Hundreds rally at state Capitol to end gay conversion therapy

Hundreds of people gathered Thursday at the Minnesota state Capitol to call on lawmakers to ban the controversial practice of gay conversion therapy, which some organizations still administer under the guise of health care or religious guidance. 

Similar bills have failed to take off in the Legislature before, though many gathered said Thursday's rally was an attempt to pressure lawmakers who have refused to hold a hearing on a series of similar bills in the past.

"It’s more a form of torture,"  said Sen. Scott Dibble, DFL-Minneapolis. "It’s ineffective, it’s extremely harmful and it’s destructive in people’s lives."

Conversion therapy often involves the use of counseling, hypnosis or even electric shocks in an attempt to change one’s sexual orientation or gender identity, and has been widely denounced by the medical community. 

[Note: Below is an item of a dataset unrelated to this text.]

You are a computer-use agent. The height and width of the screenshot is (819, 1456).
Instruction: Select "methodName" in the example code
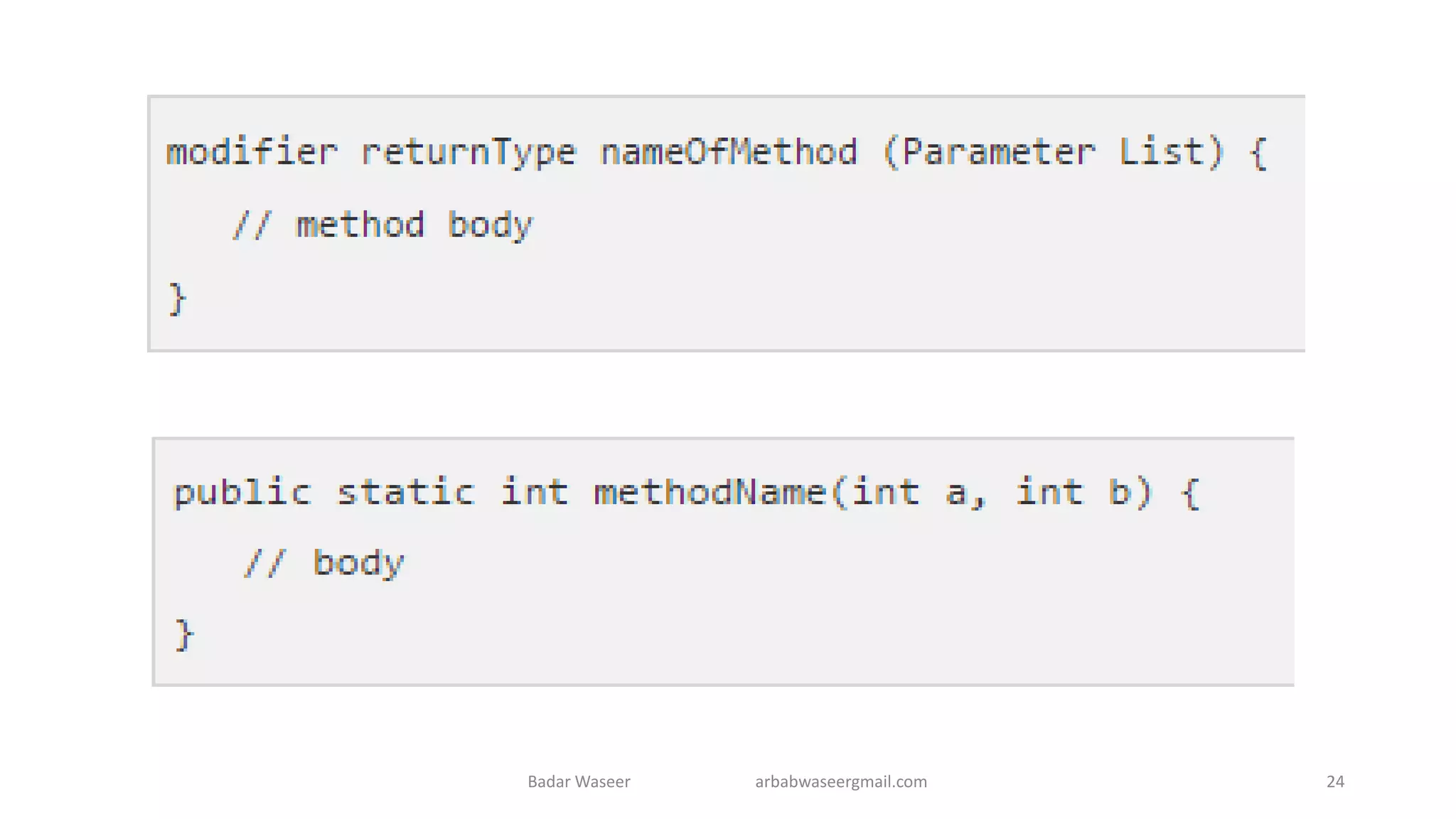(710, 493)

It's a practice familiar to Jeffry Ford, who was married with two children when he decided to undergo the therapy, enduring years of mental and physical suffering before coming to terms with his homosexuality.

"When someone in a position of power--like a therapist--[says those things], people believe that stuff," he said at the rally Thursday. "And so I need to come out and say, it’s not true. It’s dangerous and you can’t allow it. And this legislation needs to go through."

The bill in question would ban the practice on vulnerable adults and on anyone under the age of 18, a measure proponents say would reduce depression, drug abuse and suicide within the LGBTQ community. 

Only a handful of other states have enacted similar legislation.

"We’re at the beginning of a world where you can be gay and Christian, and can raise kids," Ford said. "[You can] have a family and not have to go through shock therapy and other kinds of conversion therapies."